The second meta-idea Lehrer notes is that each of the periods where geniuses were clumped were cultures who pioneered new forms of teaching and learning. Florence developed the master-apprentice model. Elizabethan England concentrated on educating its middle class, which resulted in a glover’s son being able to write Romeo and Juliet.

If we are going to produce a culture where genius can thrive we have to take seriously that our forms of theological education must be revolutionized. We have to take seriously the “witness” of the Khan Academy and other models of online education.

I know, I know: you don’t think that community and pastoral identity can be formed online. I challenge you to say that to all of us on Twitter who were devastated when Gideon committed suicide, or who have walked with each other through death of loved ones, death of marriages, and death of dreams.

Lastly, genius arises in cultures where there are institutions that encourage risk taking. Historically this meta-idea has taken the form of a protected patronage: Shakespeare got it; the Medicis gave it. Who will be the patrons of today? How will we create this culture of risk taking?

 

I would like to be a part of a church that has an excess of genius, wouldn’t you? That would be the classic “good problem to have.” So, I ask, what are the steps we take to get there?

4 thoughts on “Creating space for good ideas

  1. I’ve been thinking about think tanks lately. So this makes me think, how would we put together a virtual think tank about a given issue / set of issues that capture the interest of a group of thinkers? It’s like the #chsocm…. or like UNCO but not irl.Great minds connected virtually with a given purpose….

  2. Are there any blogs out there that are centered around a topic, rather than a given author? What if a blog or a Facebook group was generated as a think tank location, with a compelling open question as its purpose, and it became the development space for ideas and minds and hearts and thinkers to work on it?

  3. I think one of the steps is for the church to let people really be themselves and stop alienating those of us who have great capacity for change and growth. If the church would stop supporting the status quo out of fear and start really listening to its faithful people who want to spread the word, then the “geniuses” could all get together and do something. My experience is that our denominational bodies and even congregations function out of fear of loss rather than allowing risks to be taken and supporting those risk-takers.

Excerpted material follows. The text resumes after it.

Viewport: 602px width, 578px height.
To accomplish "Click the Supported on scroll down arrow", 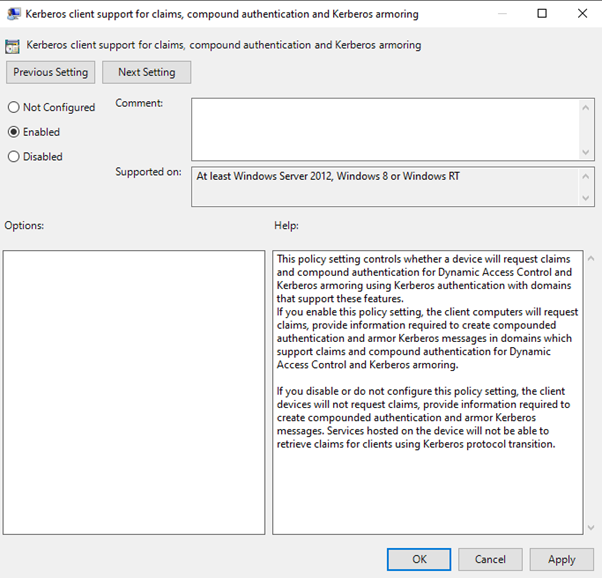I will tap(585, 198).
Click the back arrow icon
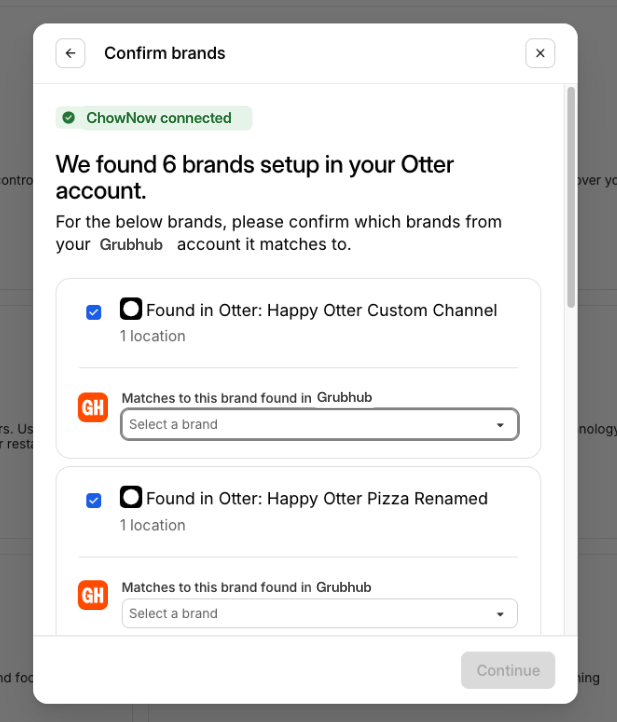Viewport: 617px width, 722px height. (x=70, y=53)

  4. What you say makes sense for a denomination as a whole, or for an urban congregation. I live in a rural area. The county I live in is something like 96% white. For the state, it has the highest per capita of concealed carry permits, and the lowest per capita of home invasion crime. I go to this church for two reasons, both very important to me: 1) relevant preaching, worship, community involvement, small groups, and 2) it is the closest church to my house (2.2 miles away). There are probably “better” or more exciting churches 20 miles away, but I’d be going to a church where I couldn’t be part of the community. When I lived in St. Paul, MN, I visited a megachurch. Loads of good stuff about that church. But the time I visited the pastor bragged about a member who drove 50 miles to go to that church as part of speaking about how well-regarded the church is, and I about wanted to cry.